Saint-Denys, Hervey De
Saint-Denys, Hervey De(dreams)
The Frenchman Hervey de Saint-Denys (1822–1892) was a professor of ethnography, specializing in Chinese and Tartar-Manchu. His book Les Rêves et les Moyens de les Diriger was originally published in French in 1867. The English translation, Dreams and How to Guide Them, was not published until 1982. Saint-Denys gained recognition as one of the founders of the technique known as lucid dreaming.
Saint-Denys first started to record his dreams at the age of thirteen. His dream diaries are extensive: twenty-two in total. He reported 1,946 nights in which he recalled his dreams. After the first year he even included pictures of images he remembered from his nocturnal experiences. His first lucid dream is recorded in the 207th entry. After that, he developed a series of mental exercises to increase his ability to achieve lucidity. Within the first six months of practicing these exercises, he was achieving lucidity two out of five nights, on average, which increased to an average of three out of four nights of lucidity after a year. Since, after only fifteen months, Saint-Denys was achieving lucidity almost every night, he inferred that with his exercises anyone seriously interested could achieve the same results.

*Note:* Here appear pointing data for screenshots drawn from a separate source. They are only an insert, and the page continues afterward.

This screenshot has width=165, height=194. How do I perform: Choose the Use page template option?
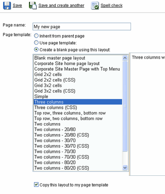36,43
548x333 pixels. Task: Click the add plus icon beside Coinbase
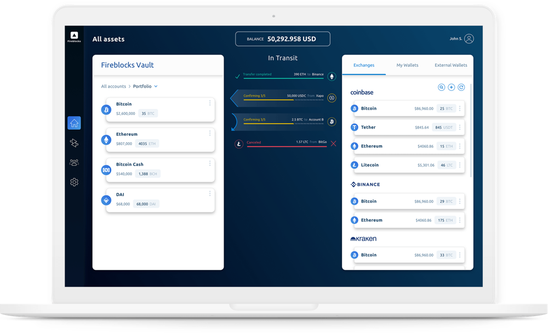tap(452, 87)
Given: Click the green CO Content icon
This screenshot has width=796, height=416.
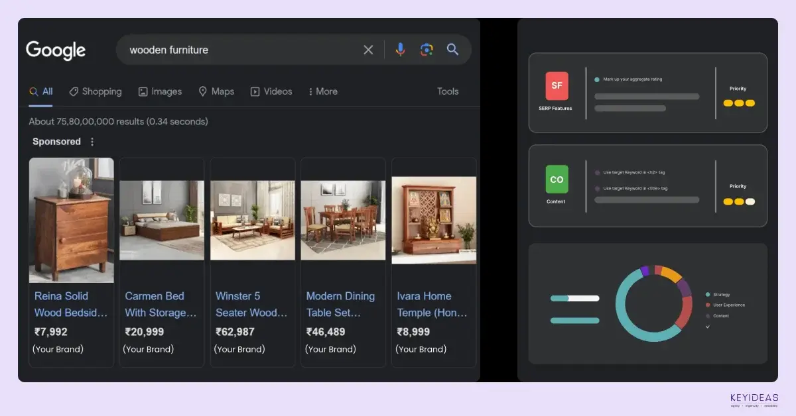Looking at the screenshot, I should [557, 180].
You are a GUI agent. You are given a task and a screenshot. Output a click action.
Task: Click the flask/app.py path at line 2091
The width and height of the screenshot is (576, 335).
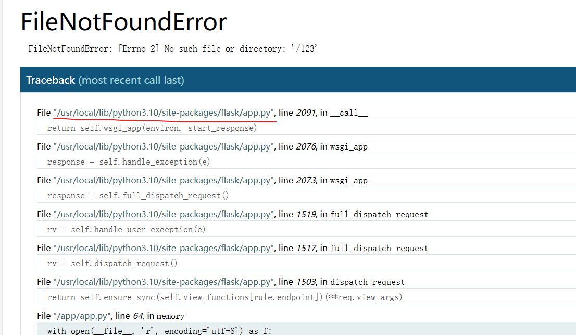tap(164, 113)
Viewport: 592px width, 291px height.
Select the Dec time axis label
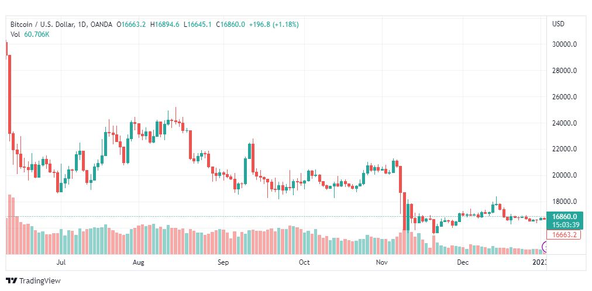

By taking this approach to nightmares, it is possible to apply one’s will to the incoherent qualities of dreams and make them less destructive. The emotional, tumultuous and unpleasant qualities of dreams can be replaced with images that are more enjoyable when the dreamer develops the ability to impose her or his will on the dreaming process. By focusing on the foolishness of the nightmarish aspects of the dream, the dreamer is able to impede the offending aspects of the dream and thus lessen the fear it causes. And when dreamers are able to confront their fears and demonstrate power over nightmares, they decrease and sometimes stop altogether.